In 1999, General Growth Properties bought Ala Moana Center for $810 million, having managed the property for the previous 12 years.

GGP added more than 30 stores to the upper level and opened a four-level parking deck with over 2,000 stalls in 2001.

After JCPenney closed in 2003, developers began subdividing its more than 180,000 square feet for new stores and restaurants.

A separate expansion plan, announced in 2004, later brought Hawaii's first full-line Nordstrom to Ala Moana.

Groundbreaking came in 2006, and the new wing opened in March 2008, adding roughly 300,000 square feet and drawing more than a thousand people on opening day.

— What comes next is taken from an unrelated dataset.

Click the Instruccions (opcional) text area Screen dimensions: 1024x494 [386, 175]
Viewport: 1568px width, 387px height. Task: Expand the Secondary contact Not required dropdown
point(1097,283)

In 2013, GGP began the largest transformation of the modern era.

A rebuilt Center Court and new Centerstage opened in November 2013, and the Ewa Wing - a three-level, 650,000-square-foot addition anchored by a 167,000-square-foot Bloomingdale's - opened on November 12, 2015.

Nordstrom relocated there in March 2016, and Foodland Farms returned that August, echoing one of the original 1959 tenants.

GGP invested close to $1 billion between 2012 and 2016. Brookfield Property Partners took over in 2018.

In October 2017, Target opened in the former Nordstrom space on the mauka side, becoming Hawaii's only two-story Target at the time.

Later that year, The Lanai opened in the former Shirokiya space as a new dining hall.

By 2019, the center had reached 2.4 million square feet with 52 million visitors a year, and change keeps coming - including the March 2026 announcement that Neiman Marcus would be closing after 28 years at Ala Moana Center.